From: Michal Wajdeczko <michal.wajdeczko@intel.com>
To: Daniele Ceraolo Spurio <daniele.ceraolospurio@intel.com>,
<intel-xe@lists.freedesktop.org>
Subject: Re: [PATCH 02/10] drm/xe/sriov: Initialize scheduler groups
Date: Mon, 1 Dec 2025 23:37:12 +0100 [thread overview]
Message-ID: <0254302e-35cf-4721-84d8-d0c95c2e6d62@intel.com> (raw)
In-Reply-To: <20251127014507.2323746-14-daniele.ceraolospurio@intel.com>
Hi Daniele,
some initial comments to keep you busy ;)
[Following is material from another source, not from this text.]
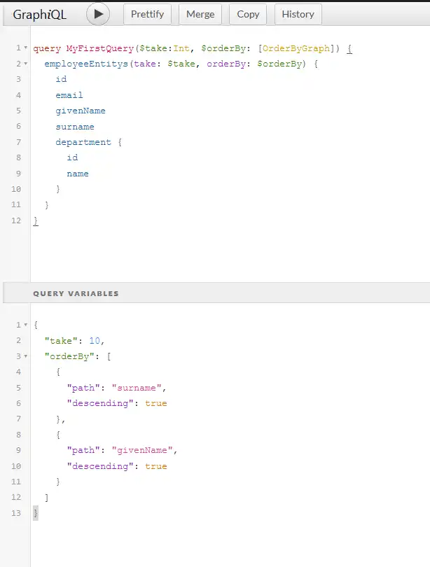This screenshot has width=430, height=567.
Task: Open the History panel
Action: tap(298, 14)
On 11/27/2025 2:45 AM, Daniele Ceraolo Spurio wrote:
> Scheduler groups (a.k.a. Engine Groups Scheduling, or EGS) is a GuC
> feature that allows the driver to define groups of engines that are
> independently scheduled across VFs, which allows different VFs to be
> active on the HW at the same time on different groups.
>
> This is intended for specific scenarios where the admin knows that the
> VFs are not going to fully utilize the HW and therefore assigning all of
> it to a single VF would lead to part of it being permanently idle.
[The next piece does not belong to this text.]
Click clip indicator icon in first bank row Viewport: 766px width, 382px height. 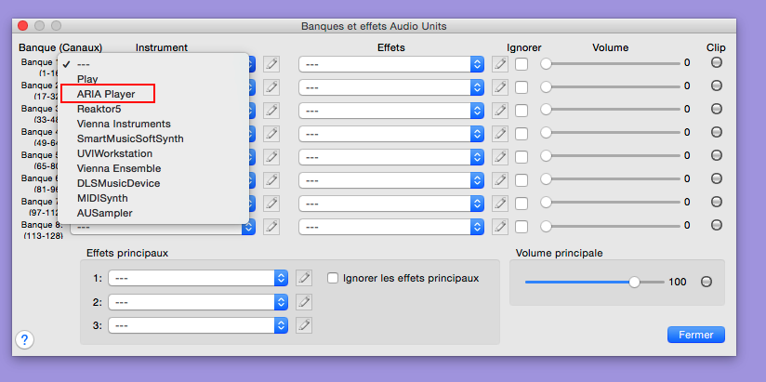pyautogui.click(x=716, y=63)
> We do not allow the admin to decide how to divide the engines across
> groups, but we instead support specific configurations that are designed
> for specific use-cases. During PF initialization we detect which
> configurations are possible on a given GT and create the relevant
> groups. Since the GuC expect a mask for each class for each group, that
> is what we save when we init the configs.
>
> Right now we only have one use-case on the media GT. If the VFs are
> running a frame render + encoding at a not-too-high resolution (e.g.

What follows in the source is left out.